## Problem details
Your task is to repeat exactly the lines below between the line holding "Where should I" and the line holding "Given: Open Legal information link", inclusive, and only those.

START Input for this task

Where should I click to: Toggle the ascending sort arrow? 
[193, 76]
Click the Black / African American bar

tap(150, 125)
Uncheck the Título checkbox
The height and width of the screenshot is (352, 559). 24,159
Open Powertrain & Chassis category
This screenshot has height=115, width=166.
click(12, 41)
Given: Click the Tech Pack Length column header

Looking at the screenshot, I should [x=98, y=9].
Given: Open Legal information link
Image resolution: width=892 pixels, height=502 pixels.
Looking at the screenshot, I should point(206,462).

END Input for this task
START Input for this task

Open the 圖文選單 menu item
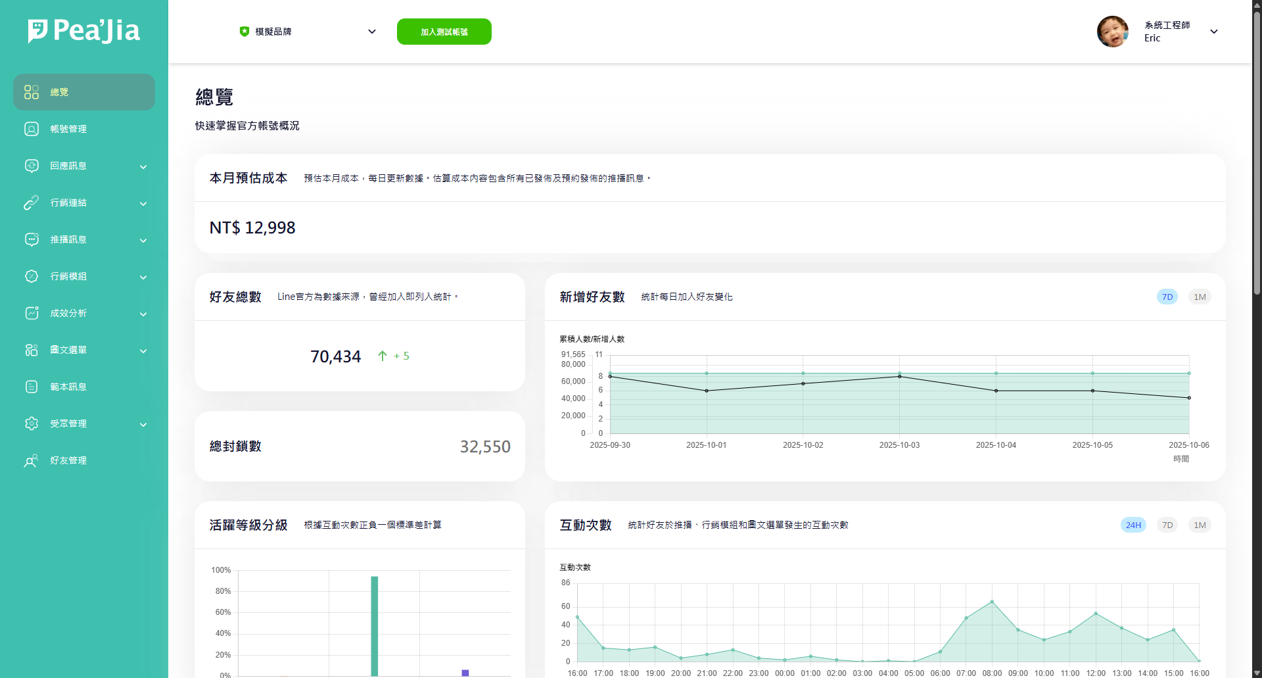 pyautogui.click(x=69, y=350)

END Input for this task

## Task solution
Where should I click to: Toggle the ascending sort arrow? 
[193, 76]
Click the Black / African American bar

tap(150, 125)
Uncheck the Título checkbox
The height and width of the screenshot is (352, 559). 24,159
Open Powertrain & Chassis category
This screenshot has height=115, width=166.
click(12, 41)
Given: Click the Tech Pack Length column header

Looking at the screenshot, I should [x=98, y=9].
Given: Open Legal information link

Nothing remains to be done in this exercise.